In a boon for Citigroup, the deal with the Justice Department forgoes any potential cases against the bank related to collateralized debt obligations, or C.D.O.s, which were often tied to mortgages. While Citi was a relatively small player in the mortgage securities market, it was a leader on Wall Street in C.D.O.s.

As part of its rental housing commitment, Citigroup will provide financing to projects that may result in a loss to the bank. The Justice Department said the bank’s involvement would help fill a gap left by cities and states that cut funding for affordable housing because of the recession.

“We hope this measure will bring relief to families who were pushed into the rental market after losing their homes in the wake of the financial crisis,” said Tony West, the Justice Department’s lead negotiator with the bank. But for many borrowers who have already gone through foreclosures, the settlement comes too late, consumer advocates say.

“Seven billion sounds like a lot. But compared to the number of families that lost their homes, it is not very much at all,” said Isaac Simon Hodes, a community organizer with Lynn United for Change, a group that advocates on behalf of Boston-area residents facing foreclosure.

The bank must complete the consumer relief measures by the end of 2018.

In a call with reporters on Monday, Citigroup’s chief financial officer, John C. Gerspach, declined to say how much it would cost the bank to satisfy the consumer relief portions of the settlement. “These are hard-dollar costs,” Mr. Gerspach said.

Legal costs associated with the settlement dealt an immediate hit to Citigroup’s financial results. The bank took a $3.8 billion charge in the second quarter, leading profits to tumble 96 percent from a year ago.
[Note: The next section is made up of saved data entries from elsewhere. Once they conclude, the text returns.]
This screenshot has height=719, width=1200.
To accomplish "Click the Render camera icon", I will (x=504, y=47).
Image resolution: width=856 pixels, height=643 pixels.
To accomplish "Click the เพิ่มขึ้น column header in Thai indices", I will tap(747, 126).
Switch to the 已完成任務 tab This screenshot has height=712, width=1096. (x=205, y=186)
Including the charge and one-time items, Citigroup earned $181 million, or 3 cents a share, compared with $4.18 billion, or $1.34 a share, in the second quarter of 2013.
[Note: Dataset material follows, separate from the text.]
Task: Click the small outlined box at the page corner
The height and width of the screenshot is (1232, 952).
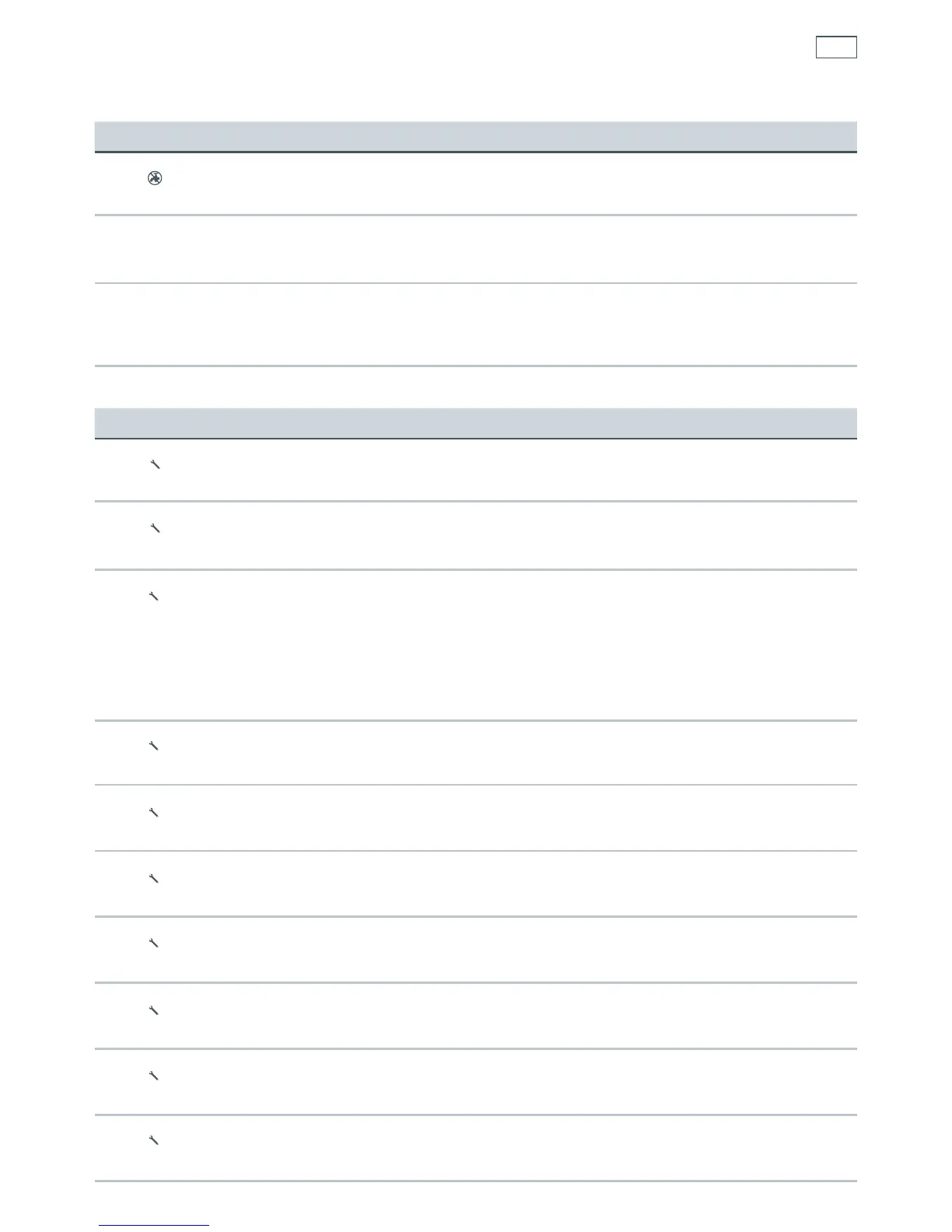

Still, investors drove Citigroup’s shares up 3 percent on Monday, relieved that a settlement had been completed and heartened that the bank’s latest results were better than expected.

Excluding the mortgage settlement charge, Citigroup beat Wall Street’s analysts’ profit expectations, as its slumping trading revenue recovered slightly.
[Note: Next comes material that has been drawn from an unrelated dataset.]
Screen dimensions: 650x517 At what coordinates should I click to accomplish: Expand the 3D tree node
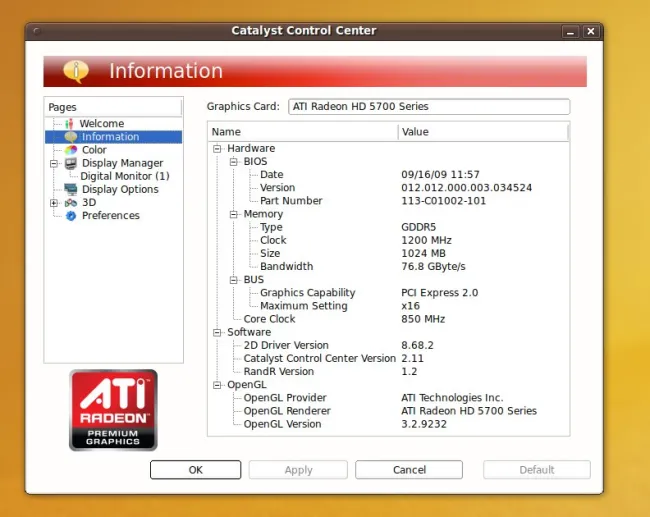tap(54, 202)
But much of that good news was overshadowed by the mortgage deal, which came after months of wrangling between prosecutors and the bank’s lawyers.

At the outset, the bank had expected to pay a fraction of that $7 billion. Citigroup’s first offer to settle the case was $363 million in April, revealing a wide disparity between what prosecutors and bank officials thought was an appropriate penalty.

That disparity stemmed largely from a disagreement over how to calculate the suspected harm that Citigroup’s mortgage securities caused investors. Citigroup linked its initial offer to the bank’s relatively small share of the market for mortgage securities, people briefed on the talks said. The Justice Department, however, rejected that argument, emphasizing instead what it saw as Citigroup’s level of culpability based on emails and other evidence it had uncovered.

The jockeying seemed to continue to the very end. In announcing the settlement, the Justice Department held a news conference in Washington at exactly the same time as bank executives discussed second-quarter results with Wall Street analysts.